* [Recorded data]:
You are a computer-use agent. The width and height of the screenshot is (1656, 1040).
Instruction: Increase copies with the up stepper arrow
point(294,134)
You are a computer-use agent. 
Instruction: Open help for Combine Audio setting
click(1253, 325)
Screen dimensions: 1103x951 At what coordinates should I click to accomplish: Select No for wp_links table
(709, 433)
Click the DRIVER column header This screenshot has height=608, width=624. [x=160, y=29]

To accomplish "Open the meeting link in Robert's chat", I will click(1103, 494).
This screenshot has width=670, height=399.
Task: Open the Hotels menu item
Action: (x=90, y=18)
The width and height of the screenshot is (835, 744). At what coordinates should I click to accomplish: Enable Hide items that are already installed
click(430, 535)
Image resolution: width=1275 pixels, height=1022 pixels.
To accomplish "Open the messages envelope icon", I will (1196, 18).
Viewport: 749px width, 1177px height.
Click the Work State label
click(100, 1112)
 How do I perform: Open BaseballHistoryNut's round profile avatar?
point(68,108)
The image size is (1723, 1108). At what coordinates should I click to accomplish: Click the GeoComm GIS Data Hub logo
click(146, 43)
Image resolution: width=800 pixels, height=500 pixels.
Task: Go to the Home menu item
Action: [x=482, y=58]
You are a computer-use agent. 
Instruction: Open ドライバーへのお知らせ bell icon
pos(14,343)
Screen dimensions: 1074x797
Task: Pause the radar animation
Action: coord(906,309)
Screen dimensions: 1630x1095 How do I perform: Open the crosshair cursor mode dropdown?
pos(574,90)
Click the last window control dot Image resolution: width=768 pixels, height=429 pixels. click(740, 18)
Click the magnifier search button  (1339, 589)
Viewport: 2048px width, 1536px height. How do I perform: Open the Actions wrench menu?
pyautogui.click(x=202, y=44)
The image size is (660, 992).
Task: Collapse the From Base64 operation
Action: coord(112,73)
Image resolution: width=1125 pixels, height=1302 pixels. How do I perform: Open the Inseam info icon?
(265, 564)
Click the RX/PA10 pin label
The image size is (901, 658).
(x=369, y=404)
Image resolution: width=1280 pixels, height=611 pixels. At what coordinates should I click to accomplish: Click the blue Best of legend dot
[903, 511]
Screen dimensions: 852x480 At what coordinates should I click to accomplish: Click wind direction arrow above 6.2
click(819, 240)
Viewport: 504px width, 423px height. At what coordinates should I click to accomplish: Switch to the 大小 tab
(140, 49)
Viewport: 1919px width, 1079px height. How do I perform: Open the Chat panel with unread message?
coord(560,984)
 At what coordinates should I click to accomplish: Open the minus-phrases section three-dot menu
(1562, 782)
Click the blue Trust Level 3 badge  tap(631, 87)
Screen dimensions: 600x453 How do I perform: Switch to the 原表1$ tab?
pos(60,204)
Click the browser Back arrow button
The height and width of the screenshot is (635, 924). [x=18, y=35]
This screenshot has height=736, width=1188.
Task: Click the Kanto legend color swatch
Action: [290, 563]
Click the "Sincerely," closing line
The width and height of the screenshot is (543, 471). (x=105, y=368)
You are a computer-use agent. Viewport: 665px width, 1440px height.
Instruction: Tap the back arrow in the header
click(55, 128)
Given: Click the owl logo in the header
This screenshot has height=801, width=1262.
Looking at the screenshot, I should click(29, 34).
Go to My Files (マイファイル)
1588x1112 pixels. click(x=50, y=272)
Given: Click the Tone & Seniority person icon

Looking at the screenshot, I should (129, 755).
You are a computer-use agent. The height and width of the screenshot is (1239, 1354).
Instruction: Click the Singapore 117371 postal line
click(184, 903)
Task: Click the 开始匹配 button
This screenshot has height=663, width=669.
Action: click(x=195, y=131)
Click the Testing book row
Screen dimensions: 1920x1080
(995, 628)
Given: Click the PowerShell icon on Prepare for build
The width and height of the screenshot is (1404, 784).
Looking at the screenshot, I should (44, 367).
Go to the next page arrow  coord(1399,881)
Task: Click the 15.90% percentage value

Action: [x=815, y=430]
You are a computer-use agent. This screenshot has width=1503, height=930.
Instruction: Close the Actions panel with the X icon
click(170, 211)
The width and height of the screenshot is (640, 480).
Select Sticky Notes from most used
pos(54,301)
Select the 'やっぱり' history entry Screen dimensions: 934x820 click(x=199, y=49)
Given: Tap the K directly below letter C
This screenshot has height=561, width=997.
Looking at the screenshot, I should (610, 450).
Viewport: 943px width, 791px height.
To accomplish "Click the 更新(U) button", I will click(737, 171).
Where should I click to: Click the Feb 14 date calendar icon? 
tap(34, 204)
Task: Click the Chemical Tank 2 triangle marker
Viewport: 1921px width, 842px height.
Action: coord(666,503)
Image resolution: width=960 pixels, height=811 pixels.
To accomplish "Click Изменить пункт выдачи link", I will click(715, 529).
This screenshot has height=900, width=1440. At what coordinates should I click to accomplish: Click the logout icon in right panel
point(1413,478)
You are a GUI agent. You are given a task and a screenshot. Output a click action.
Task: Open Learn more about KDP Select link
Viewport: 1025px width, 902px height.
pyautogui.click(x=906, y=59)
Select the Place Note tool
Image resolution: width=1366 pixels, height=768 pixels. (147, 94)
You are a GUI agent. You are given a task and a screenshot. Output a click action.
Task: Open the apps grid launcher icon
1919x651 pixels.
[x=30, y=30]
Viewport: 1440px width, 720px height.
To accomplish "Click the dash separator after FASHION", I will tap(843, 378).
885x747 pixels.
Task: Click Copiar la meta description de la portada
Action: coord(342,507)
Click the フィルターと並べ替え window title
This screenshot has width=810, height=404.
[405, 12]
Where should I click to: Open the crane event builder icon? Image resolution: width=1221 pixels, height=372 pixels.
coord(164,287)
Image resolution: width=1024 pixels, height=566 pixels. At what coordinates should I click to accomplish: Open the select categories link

* [Aim]: Convert the records above, everything from the line containing "Given: Click the PowerShell" down to the line containing "Image resolution: width=1366", into a two-column CSV with the headers instruction and action. Give one row per instruction, with each instruction and its answer in a quoted field and any line breaks replaced by spaces.

* [Result of this task]:
instruction,action
"Given: Click the PowerShell icon on Prepare for build The width and height of the screenshot is (1404, 784).","Looking at the screenshot, I should (44, 367)."
"Go to the next page arrow","coord(1399,881)"
"Task: Click the 15.90% percentage value","Action: [x=815, y=430]"
"You are a computer-use agent. This screenshot has width=1503, height=930. Instruction: Close the Actions panel with the X icon","click(170, 211)"
"The width and height of the screenshot is (640, 480). Select Sticky Notes from most used","pos(54,301)"
"Select the 'やっぱり' history entry Screen dimensions: 934x820","click(x=199, y=49)"
"Given: Tap the K directly below letter C This screenshot has height=561, width=997.","Looking at the screenshot, I should (610, 450)."
"Viewport: 943px width, 791px height. To accomplish ""Click the 更新(U) button"",","I will click(737, 171)."
"Where should I click to: Click the Feb 14 date calendar icon?","tap(34, 204)"
"Task: Click the Chemical Tank 2 triangle marker Viewport: 1921px width, 842px height.","Action: coord(666,503)"
"Image resolution: width=960 pixels, height=811 pixels. To accomplish ""Click Изменить пункт выдачи link"",","I will click(715, 529)."
"This screenshot has height=900, width=1440. At what coordinates should I click to accomplish: Click the logout icon in right panel","point(1413,478)"
"You are a GUI agent. You are given a task and a screenshot. Output a click action. Task: Open Learn more about KDP Select link Viewport: 1025px width, 902px height.","pyautogui.click(x=906, y=59)"
"Select the Place Note tool","Image resolution: width=1366 pixels, height=768 pixels. (147, 94)"